[[ Data excerpts open ]]

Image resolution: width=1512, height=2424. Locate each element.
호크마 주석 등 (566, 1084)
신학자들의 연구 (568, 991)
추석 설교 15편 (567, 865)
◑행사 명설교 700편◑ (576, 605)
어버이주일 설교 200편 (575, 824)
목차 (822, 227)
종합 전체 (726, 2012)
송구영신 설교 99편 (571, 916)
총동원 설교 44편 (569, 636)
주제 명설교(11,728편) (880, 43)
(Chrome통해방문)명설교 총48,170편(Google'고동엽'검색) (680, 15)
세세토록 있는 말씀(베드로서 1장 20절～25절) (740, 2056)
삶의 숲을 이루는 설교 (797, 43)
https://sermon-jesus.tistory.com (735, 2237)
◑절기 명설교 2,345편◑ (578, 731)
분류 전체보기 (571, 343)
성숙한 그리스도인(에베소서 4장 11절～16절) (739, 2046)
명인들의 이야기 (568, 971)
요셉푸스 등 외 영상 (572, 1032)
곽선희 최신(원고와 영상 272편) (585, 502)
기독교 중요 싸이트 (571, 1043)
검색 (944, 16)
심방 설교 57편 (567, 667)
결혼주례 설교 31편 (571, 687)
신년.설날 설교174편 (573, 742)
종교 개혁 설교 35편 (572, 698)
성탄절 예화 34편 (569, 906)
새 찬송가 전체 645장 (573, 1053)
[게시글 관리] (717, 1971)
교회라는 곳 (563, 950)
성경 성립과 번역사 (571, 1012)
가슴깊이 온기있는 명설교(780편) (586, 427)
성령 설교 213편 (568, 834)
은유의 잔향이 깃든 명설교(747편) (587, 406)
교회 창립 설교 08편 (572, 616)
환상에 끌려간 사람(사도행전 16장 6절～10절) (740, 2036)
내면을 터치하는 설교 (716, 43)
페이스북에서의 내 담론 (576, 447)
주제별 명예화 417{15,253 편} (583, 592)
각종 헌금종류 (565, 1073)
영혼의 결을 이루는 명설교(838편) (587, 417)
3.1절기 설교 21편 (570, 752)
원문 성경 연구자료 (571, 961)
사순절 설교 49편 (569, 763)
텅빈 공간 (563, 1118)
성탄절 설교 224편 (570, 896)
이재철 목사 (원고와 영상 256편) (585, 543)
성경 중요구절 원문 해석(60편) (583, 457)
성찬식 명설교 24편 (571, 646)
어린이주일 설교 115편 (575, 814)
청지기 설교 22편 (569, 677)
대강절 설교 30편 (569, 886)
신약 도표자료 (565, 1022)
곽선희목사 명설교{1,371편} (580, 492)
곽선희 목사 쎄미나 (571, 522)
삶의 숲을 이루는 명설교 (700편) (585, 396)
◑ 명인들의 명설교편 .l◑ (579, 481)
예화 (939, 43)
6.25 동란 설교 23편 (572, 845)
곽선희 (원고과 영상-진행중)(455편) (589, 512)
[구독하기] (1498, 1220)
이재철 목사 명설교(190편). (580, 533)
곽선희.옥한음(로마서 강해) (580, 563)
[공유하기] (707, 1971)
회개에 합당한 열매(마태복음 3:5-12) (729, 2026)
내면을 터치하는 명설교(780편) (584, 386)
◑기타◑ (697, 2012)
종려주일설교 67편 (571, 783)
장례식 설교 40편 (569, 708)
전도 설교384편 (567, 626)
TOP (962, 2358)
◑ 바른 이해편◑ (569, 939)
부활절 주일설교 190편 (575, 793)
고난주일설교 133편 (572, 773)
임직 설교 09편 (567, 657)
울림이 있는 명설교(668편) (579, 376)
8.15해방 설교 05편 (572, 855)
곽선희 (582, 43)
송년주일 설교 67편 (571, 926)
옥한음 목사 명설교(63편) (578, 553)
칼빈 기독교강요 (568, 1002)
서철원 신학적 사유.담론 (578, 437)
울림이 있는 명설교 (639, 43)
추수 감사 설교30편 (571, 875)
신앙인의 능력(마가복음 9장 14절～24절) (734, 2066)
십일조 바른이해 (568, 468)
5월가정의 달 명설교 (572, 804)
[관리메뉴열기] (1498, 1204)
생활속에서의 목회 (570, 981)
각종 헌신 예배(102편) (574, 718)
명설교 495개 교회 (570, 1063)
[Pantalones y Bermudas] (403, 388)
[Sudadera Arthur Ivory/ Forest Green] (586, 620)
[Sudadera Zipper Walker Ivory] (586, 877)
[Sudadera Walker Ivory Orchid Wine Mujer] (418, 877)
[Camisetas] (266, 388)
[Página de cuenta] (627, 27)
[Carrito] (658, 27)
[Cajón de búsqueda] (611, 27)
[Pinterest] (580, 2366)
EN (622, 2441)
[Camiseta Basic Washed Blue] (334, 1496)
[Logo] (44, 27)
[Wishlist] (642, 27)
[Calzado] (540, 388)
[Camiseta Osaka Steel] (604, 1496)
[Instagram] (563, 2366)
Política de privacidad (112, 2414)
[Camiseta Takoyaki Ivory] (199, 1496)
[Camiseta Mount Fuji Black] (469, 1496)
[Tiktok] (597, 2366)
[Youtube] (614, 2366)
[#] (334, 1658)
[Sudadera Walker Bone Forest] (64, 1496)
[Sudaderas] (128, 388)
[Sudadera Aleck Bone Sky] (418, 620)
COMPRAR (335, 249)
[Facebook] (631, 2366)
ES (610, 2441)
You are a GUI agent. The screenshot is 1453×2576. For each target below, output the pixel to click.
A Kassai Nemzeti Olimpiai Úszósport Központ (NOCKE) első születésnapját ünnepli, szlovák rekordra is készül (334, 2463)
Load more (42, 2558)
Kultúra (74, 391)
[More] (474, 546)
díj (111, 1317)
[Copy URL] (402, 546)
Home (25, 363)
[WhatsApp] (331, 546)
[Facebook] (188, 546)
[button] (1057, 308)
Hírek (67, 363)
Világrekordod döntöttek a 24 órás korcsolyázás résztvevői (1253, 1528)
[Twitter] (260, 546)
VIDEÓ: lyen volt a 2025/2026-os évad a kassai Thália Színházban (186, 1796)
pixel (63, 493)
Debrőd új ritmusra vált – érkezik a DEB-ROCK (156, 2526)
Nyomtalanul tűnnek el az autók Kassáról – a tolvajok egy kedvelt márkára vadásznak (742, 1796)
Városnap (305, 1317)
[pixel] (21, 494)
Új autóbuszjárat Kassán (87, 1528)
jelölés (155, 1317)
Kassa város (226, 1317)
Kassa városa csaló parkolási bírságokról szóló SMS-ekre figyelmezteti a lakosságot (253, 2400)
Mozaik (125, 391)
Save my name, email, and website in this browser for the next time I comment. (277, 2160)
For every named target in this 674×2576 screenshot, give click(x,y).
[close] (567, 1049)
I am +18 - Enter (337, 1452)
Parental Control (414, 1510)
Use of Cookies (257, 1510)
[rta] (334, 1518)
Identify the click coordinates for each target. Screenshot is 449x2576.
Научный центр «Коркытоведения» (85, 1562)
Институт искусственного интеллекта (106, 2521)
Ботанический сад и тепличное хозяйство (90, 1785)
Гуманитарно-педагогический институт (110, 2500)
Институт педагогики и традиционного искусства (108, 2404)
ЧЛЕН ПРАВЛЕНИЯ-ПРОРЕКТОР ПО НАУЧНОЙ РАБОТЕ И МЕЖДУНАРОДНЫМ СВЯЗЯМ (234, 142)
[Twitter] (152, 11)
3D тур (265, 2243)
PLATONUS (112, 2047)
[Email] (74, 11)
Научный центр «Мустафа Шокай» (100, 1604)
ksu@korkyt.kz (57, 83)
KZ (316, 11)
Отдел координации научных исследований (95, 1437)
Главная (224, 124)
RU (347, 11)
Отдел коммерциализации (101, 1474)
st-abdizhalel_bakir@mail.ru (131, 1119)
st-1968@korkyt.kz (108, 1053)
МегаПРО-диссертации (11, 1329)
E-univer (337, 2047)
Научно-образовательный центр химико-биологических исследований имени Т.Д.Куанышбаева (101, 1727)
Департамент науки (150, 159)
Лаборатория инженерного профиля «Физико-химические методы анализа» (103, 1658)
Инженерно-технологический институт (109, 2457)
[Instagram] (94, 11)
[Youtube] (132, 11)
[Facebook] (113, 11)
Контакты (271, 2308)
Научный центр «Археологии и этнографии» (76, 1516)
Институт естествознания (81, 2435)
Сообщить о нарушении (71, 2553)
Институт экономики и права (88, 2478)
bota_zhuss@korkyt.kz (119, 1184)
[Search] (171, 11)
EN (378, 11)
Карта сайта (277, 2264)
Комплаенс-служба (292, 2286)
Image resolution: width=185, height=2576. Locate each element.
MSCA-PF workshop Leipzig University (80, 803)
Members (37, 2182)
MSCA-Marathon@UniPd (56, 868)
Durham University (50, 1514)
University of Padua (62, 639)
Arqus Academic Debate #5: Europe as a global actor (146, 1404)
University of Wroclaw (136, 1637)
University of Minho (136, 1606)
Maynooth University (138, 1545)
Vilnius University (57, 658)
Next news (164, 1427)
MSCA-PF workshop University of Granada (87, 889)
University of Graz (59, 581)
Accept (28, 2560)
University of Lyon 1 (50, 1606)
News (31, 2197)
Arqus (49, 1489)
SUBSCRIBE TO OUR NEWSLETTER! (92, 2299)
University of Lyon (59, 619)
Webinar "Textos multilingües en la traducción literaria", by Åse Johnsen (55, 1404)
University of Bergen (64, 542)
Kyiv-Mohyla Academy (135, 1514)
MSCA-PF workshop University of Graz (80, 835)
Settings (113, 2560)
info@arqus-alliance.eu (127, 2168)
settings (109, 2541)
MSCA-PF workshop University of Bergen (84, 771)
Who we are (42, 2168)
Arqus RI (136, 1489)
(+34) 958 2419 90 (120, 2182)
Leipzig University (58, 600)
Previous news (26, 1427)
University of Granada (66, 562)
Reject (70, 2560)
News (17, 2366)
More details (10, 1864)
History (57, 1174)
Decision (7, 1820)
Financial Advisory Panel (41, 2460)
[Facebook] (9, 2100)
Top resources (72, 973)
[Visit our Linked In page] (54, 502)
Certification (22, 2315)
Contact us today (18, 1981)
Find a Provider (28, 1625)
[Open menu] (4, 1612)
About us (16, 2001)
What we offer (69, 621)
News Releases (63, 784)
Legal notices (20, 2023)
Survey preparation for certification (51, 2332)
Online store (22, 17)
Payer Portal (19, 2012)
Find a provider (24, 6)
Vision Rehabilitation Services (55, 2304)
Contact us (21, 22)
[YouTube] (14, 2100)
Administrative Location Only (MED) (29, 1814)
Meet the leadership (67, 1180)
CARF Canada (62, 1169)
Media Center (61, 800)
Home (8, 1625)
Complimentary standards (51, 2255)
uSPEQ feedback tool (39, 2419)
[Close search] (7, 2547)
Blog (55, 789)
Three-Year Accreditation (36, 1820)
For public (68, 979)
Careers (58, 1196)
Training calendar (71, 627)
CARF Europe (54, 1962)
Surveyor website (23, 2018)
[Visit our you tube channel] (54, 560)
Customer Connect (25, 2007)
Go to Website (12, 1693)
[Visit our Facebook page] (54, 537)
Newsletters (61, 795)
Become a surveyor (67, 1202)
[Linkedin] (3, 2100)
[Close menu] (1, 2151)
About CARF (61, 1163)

[[ Data excerpts closed ]]

Task goal: In the material above, find the line containing "[Carrito] (658, 27)" and the line containing "Világrekordod döntöttek a", then write out exactly those two lines and every line between them, and nothing more.

Task output:
[Carrito] (658, 27)
[Cajón de búsqueda] (611, 27)
[Pinterest] (580, 2366)
EN (622, 2441)
[Camiseta Basic Washed Blue] (334, 1496)
[Logo] (44, 27)
[Wishlist] (642, 27)
[Calzado] (540, 388)
[Camiseta Osaka Steel] (604, 1496)
[Instagram] (563, 2366)
Política de privacidad (112, 2414)
[Camiseta Takoyaki Ivory] (199, 1496)
[Camiseta Mount Fuji Black] (469, 1496)
[Tiktok] (597, 2366)
[Youtube] (614, 2366)
[#] (334, 1658)
[Sudadera Walker Bone Forest] (64, 1496)
[Sudaderas] (128, 388)
[Sudadera Aleck Bone Sky] (418, 620)
COMPRAR (335, 249)
[Facebook] (631, 2366)
ES (610, 2441)
You are a GUI agent. The screenshot is 1453×2576. For each target below, output the pixel to click.
A Kassai Nemzeti Olimpiai Úszósport Központ (NOCKE) első születésnapját ünnepli, szlovák rekordra is készül (334, 2463)
Load more (42, 2558)
Kultúra (74, 391)
[More] (474, 546)
díj (111, 1317)
[Copy URL] (402, 546)
Home (25, 363)
[WhatsApp] (331, 546)
[Facebook] (188, 546)
[button] (1057, 308)
Hírek (67, 363)
Világrekordod döntöttek a 24 órás korcsolyázás résztvevői (1253, 1528)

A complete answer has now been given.